DETAILED DESCRIPTION

[0015] According to one embodiment, a semiconductor device includes a semiconductor layer and a diode. The semiconductor layer includes an element region where a semiconductor element is provided and an outer peripheral region located around the element region along a first plane. The diode is provided on the outer peripheral region via an insulating layer and contains polysilicon. The diode includes a first semiconductor region of a first conductivity type and a second semiconductor region of a second conductivity type. The first semiconductor region includes a first extending portion that extends in a first direction parallel to the first plane and a plurality of first protruding portions that protrude from the first extending portion in a second direction. The second direction is perpendicular to the first direction and parallel to the first plane. The second semiconductor region includes a second extending portion that extends in the first direction and a plurality of second protruding portions that protrude from the second extending portion in the second direction. The plurality of first protruding portions and the plurality of second protruding portions alternate in the first direction.

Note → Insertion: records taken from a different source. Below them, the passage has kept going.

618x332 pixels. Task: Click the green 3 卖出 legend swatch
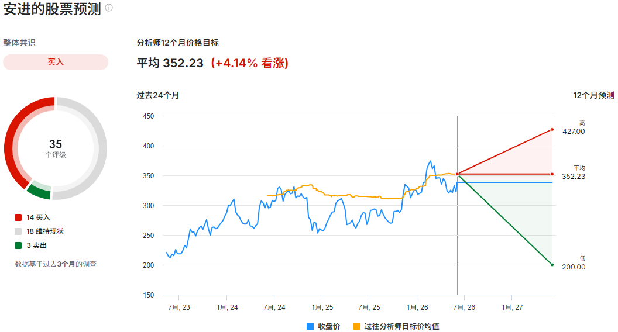tap(18, 245)
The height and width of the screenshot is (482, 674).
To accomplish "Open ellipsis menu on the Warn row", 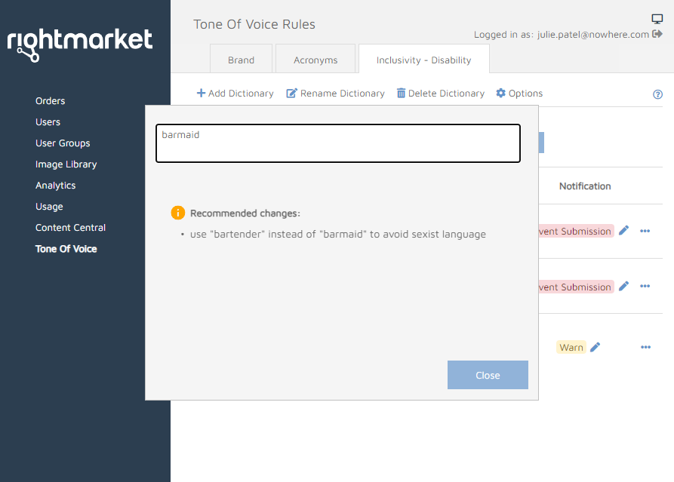I will [x=645, y=347].
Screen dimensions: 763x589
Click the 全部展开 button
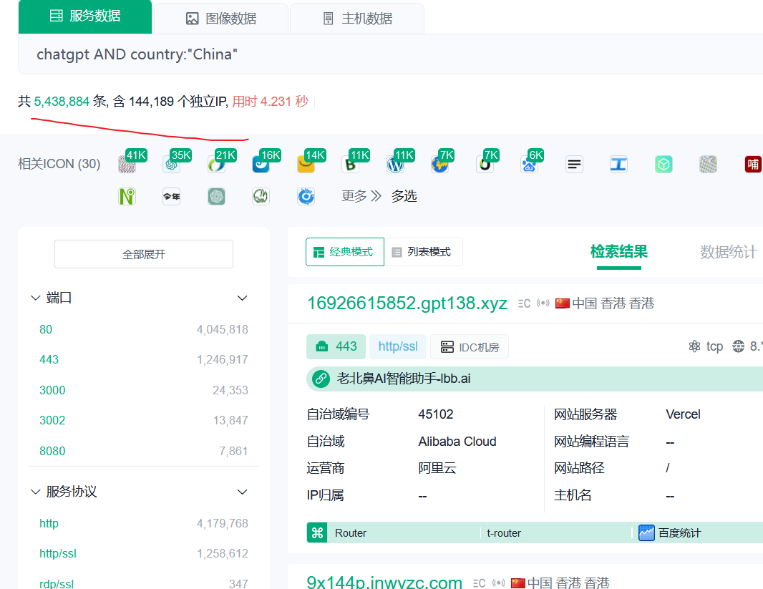click(143, 253)
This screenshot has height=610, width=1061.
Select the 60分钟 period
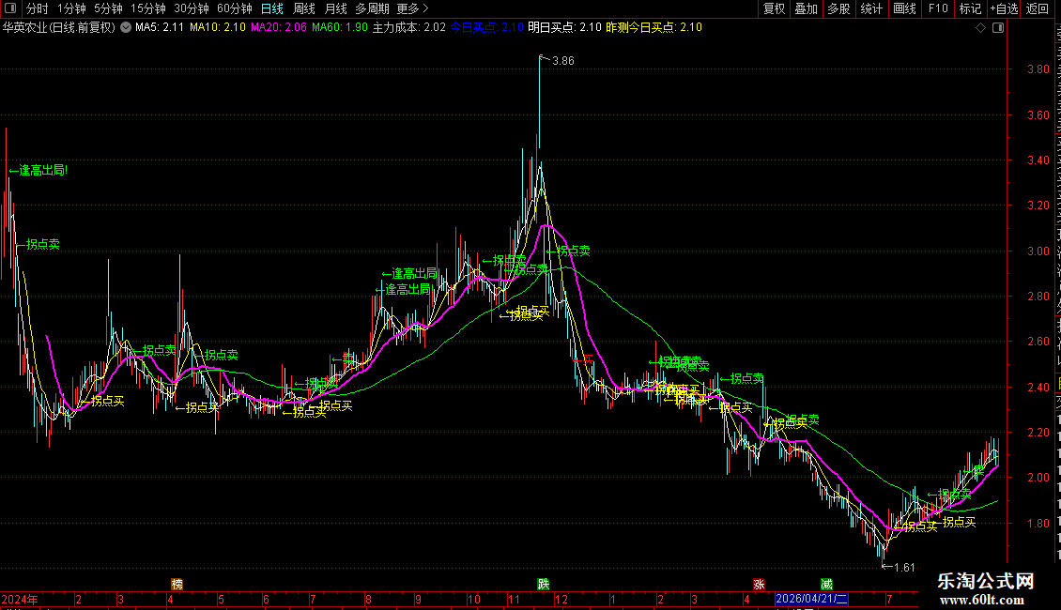[234, 8]
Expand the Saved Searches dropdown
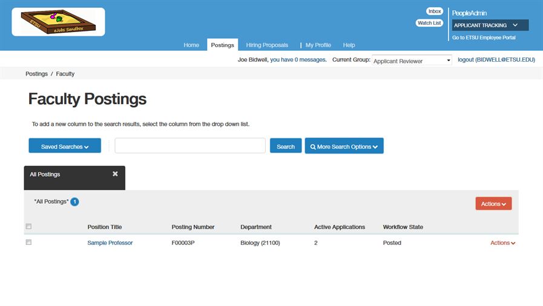The width and height of the screenshot is (543, 306). (65, 146)

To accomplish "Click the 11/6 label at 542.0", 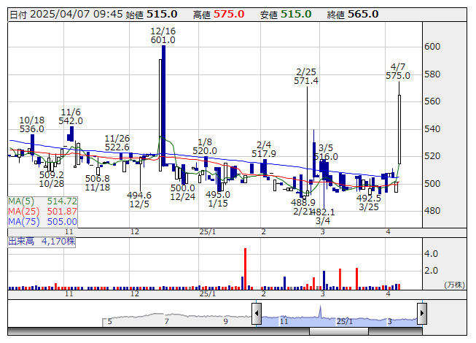I will tap(71, 120).
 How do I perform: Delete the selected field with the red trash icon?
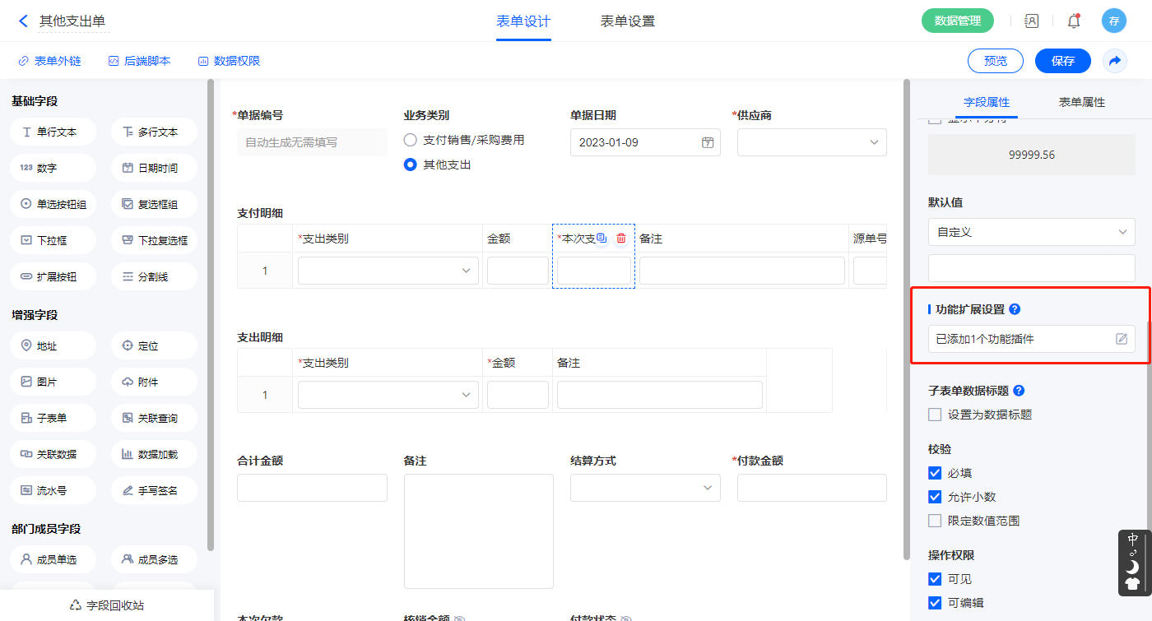point(621,239)
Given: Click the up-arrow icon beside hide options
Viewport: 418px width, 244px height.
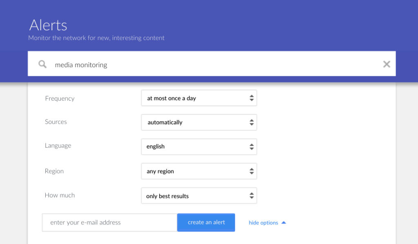Looking at the screenshot, I should coord(284,222).
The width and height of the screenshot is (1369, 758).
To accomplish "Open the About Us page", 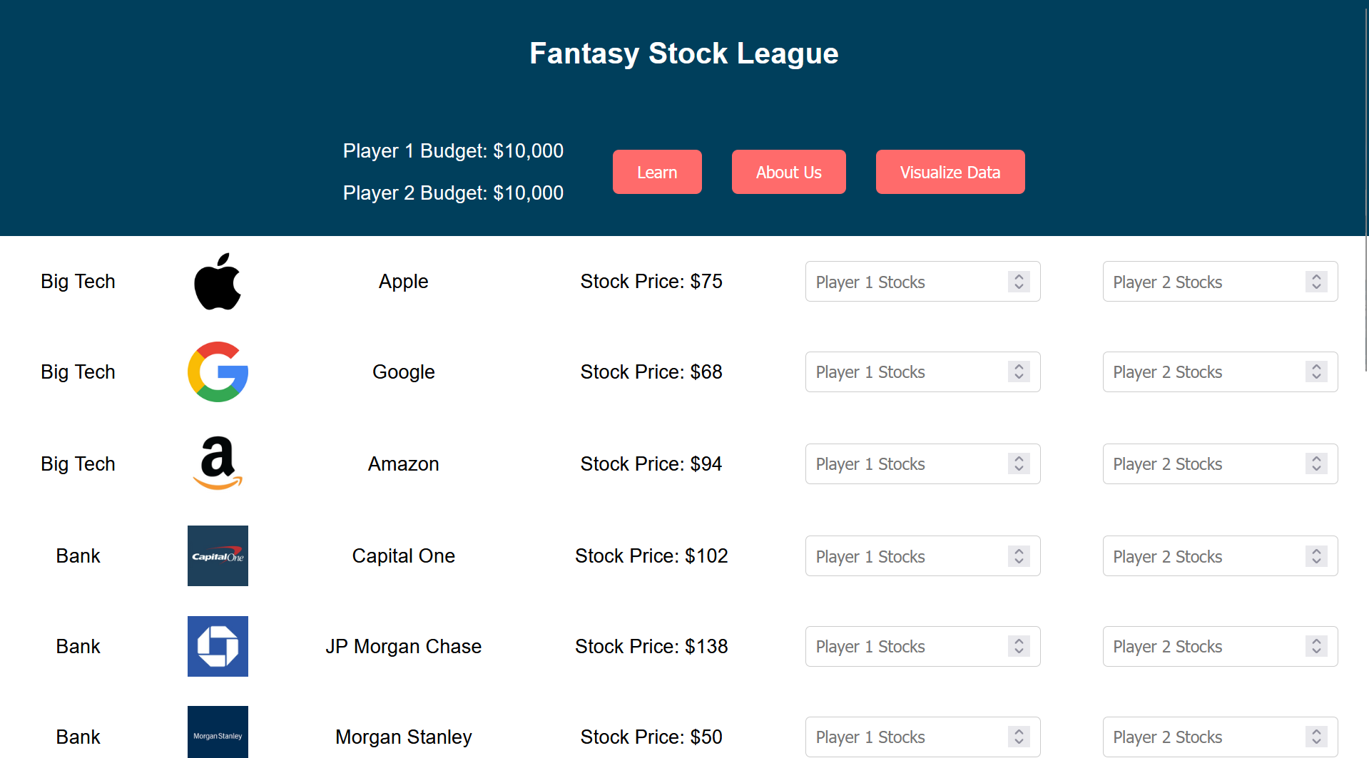I will click(788, 172).

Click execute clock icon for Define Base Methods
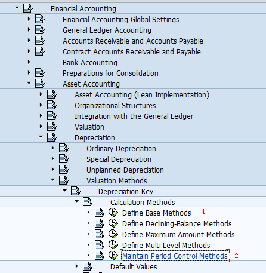(x=113, y=213)
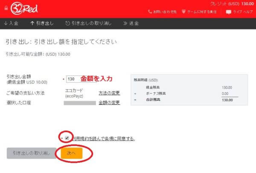Click the up arrow withdrawal icon
The height and width of the screenshot is (173, 256).
click(32, 23)
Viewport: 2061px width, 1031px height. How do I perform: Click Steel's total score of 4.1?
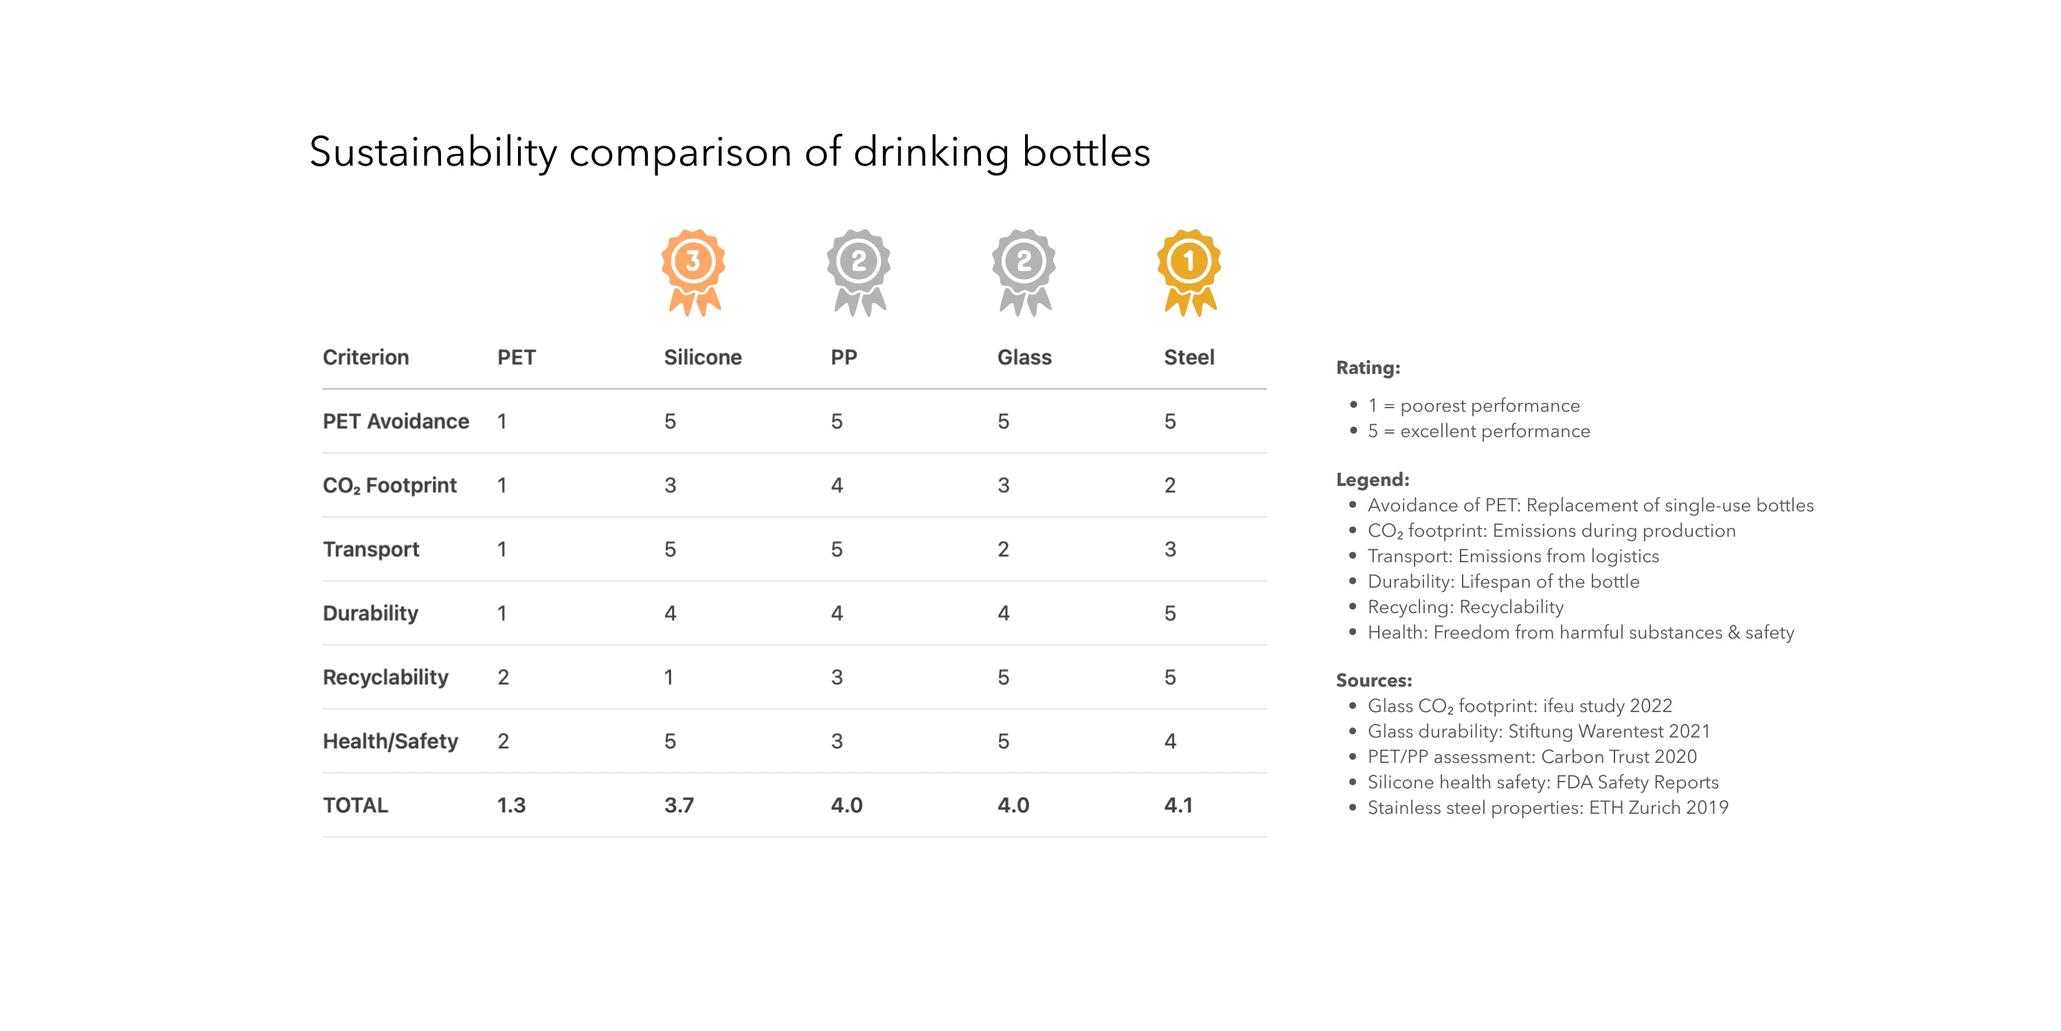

[0016] Embodiments of the invention will now be described with reference to the drawings. The drawings are schematic or conceptual; and the relationships between the thicknesses and widths of portions, the proportions of sizes between portions, etc., are not necessarily the same as the actual values thereof. The dimensions and/or the proportions may be illustrated differently between the drawings, even in the case where the same portion is illustrated. In the drawings and the specification of the application, components similar to those described thereinabove are marked with like reference numerals, and a detailed description is omitted as appropriate.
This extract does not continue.